==== THE INPUT ====
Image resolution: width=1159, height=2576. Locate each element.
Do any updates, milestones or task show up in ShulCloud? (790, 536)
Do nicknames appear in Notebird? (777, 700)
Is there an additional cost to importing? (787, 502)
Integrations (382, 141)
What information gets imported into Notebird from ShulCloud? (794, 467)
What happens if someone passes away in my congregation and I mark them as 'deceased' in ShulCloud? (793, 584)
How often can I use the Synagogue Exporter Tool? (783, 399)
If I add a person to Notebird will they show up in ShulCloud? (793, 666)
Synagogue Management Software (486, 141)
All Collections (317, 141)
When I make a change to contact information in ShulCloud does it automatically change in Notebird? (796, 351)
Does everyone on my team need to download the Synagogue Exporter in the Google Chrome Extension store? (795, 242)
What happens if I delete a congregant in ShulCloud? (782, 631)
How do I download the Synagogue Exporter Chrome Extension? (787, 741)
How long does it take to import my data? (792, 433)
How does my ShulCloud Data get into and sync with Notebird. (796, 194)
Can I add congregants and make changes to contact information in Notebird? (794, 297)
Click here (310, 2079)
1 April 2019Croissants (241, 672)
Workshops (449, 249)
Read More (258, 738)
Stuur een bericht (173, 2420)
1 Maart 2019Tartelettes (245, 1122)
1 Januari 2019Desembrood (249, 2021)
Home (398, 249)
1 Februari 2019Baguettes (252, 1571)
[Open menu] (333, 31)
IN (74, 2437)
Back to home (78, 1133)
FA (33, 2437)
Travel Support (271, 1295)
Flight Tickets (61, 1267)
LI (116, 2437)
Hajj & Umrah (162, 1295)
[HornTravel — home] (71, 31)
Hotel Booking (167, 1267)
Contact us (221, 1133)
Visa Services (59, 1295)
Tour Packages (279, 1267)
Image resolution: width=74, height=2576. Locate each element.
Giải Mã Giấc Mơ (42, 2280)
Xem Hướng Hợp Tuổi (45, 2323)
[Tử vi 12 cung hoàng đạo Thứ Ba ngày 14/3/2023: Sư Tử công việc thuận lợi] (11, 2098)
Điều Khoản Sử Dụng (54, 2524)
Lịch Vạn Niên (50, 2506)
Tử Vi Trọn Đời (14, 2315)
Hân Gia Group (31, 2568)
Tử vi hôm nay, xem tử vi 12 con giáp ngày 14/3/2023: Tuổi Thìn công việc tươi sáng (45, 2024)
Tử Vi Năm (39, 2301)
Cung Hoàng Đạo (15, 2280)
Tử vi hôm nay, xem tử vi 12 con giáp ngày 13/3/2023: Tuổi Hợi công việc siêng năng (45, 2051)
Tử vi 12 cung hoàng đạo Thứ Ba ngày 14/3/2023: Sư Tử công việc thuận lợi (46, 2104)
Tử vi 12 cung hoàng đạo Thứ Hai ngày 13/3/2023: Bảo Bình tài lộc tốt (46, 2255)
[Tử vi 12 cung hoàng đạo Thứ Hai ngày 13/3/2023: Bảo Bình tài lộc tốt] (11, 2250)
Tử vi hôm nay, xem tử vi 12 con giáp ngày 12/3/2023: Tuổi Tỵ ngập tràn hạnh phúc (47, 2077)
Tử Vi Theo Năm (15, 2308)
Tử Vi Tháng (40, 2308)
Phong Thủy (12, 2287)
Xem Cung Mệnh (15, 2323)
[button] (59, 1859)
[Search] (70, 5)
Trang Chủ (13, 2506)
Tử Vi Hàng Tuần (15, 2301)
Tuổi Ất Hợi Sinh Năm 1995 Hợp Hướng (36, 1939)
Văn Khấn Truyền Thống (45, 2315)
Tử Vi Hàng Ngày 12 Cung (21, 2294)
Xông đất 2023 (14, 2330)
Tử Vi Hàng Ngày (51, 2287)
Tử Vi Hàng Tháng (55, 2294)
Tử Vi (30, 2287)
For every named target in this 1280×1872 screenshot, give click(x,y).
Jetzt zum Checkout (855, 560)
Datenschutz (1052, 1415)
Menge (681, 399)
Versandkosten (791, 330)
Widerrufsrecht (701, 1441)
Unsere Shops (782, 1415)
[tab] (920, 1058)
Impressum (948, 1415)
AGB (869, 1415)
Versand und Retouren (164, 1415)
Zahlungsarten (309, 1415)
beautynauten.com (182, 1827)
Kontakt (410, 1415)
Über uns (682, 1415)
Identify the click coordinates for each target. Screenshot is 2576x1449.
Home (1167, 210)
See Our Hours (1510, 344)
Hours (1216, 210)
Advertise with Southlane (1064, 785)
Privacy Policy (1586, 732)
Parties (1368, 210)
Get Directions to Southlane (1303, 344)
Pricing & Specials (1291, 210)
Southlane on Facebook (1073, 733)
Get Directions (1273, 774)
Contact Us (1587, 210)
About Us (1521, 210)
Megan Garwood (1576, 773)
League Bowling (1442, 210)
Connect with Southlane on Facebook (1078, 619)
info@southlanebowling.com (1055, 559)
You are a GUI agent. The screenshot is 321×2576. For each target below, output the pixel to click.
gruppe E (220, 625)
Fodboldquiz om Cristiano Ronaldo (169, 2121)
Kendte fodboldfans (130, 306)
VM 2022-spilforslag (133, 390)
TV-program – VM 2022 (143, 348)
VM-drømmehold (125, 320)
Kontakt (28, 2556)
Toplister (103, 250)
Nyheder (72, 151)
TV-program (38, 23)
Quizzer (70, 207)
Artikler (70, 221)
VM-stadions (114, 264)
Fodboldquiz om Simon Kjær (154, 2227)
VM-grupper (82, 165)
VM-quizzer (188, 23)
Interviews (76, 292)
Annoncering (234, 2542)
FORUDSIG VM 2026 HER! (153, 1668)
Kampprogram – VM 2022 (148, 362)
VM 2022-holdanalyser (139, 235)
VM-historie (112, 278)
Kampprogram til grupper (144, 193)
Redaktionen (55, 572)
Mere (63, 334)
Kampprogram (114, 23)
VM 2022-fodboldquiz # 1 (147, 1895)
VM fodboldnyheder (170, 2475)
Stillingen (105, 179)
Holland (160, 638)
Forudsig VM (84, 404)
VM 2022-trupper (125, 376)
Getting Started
====
* [INSTRUCTIONS TO FOLLOW]: Nothing but the lines with "make" should be returned, copied from the entries above.

* [RESPONSE FOR THIS EXERCISE]:
When I make a change to contact information in ShulCloud does it automatically change in Notebird? (796, 351)
Can I add congregants and make changes to contact information in Notebird? (794, 297)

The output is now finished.